Роман Камю дает нам намеренно заниженное видение героизма и решительных действий по сравнению с Сартром и де Бовуар. Человек может сделать немногое. Это может выглядеть как пораженчество, но это более реалистичное восприятие того, что требуется для выполнения таких сложных задач, как освобождение своей страны.
К началу лета 1944 года, когда союзные войска продвигались к Парижу, все знали, что свобода близко. Нарастающие эмоции захлестывали целиком. Как отметила де Бовуар; это было как болезненное покалывание, когда чувствительность возвращается после онемения. Был и страх перед тем, что могут сделать нацисты при отступлении. Жизнь продолжала быть тяжелой: простая добыча пищи стала труднее, чем когда-либо. Но слабые отзвуки взрывов бомб и артиллерии вселяли надежду.
Звуки становились все ближе и ближе — и вдруг в один жаркий день в середине августа немцы ушли. Парижане сначала не понимали, что происходит, тем более что по городу по-прежнему слышалась стрельба. В среду, 23 августа, Сартр и де Бовуар пришли в редакцию журнала Сопротивления Combat, чтобы встретиться с Камю, теперь литературным редактором газеты: он хотел заказать у них статью об Освобождении. Чтобы попасть туда, им пришлось перейти Сену; на полпути через мост они услышали звук выстрелов и бросились бежать. Но бежать было незачем — из окон уже развевались триколоры, а на следующий день по Би-би-си передали, что Париж официально освобожден.

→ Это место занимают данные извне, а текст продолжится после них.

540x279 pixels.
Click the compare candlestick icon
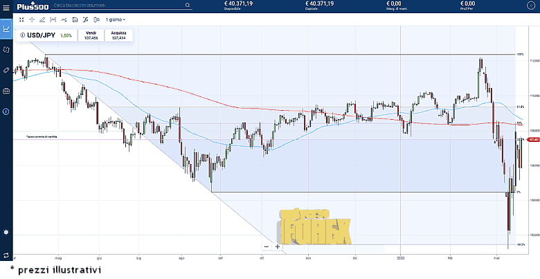pos(96,19)
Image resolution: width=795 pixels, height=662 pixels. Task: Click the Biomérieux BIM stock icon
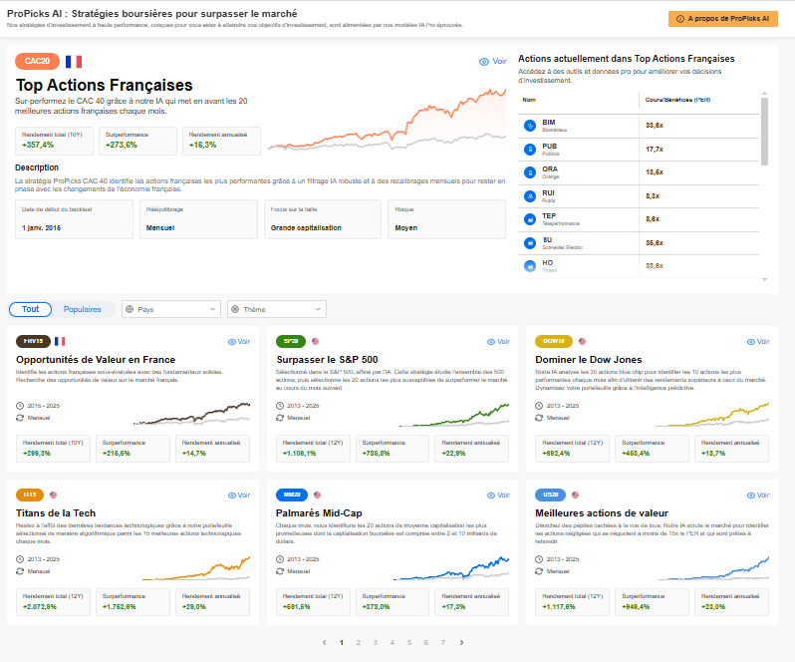point(530,126)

Церковные колокола звонили всю следующую ночь. Прогуливаясь по улицам, де Бовуар присоединилась к группе людей, танцующих вокруг костра. В один момент кто-то сказал, что видит немецкий танк, и все разбежались, а затем осторожно собрались обратно. Именно на фоне таких сцен нервного напряжения начался мир для Франции. На следующий день состоялся официальный парад Освобождения по Елисейским Полям к Триумфальной арке, который возглавил вернувшийся из изгнания лидер Свободной Франции Шарль де Голль. Де Бовуар присоединилась к толпе, а Сартр наблюдал за происходящим с балкона. «Наконец-то, — писала де Бовуар, — нам вернули мир и будущее».
Первым шагом в будущее стало сведение счетов с прошлым. Начались репрессии против коллаборационистов, сначала быстрые и жестокие расправы, а затем волна более официальных судебных процессов, некоторые из которых также закончились смертными приговорами. Здесь Бовуар и Сартр снова оказались не согласны с Камю. Последний, поколебавшись, решительно выступил против смертной казни. По его словам, хладнокровное убийство со стороны государства всегда неправильно, каким бы серьезным ни было преступление. Перед судом в начале 1945 года над бывшим редактором фашистского журнала Робером Бразийаком Камю подписал петицию, призывающую к милосердию в случае обвинительного приговора. Сартр не участвовал в процессе, так как в это время находился в отъезде, но де Бовуар категорически отказалась подписывать петицию, заявив, что отныне необходимо принимать жесткие решения, чтобы почтить память тех, кто погиб, сопротивляясь нацистам, а также обеспечить лучшее будущее.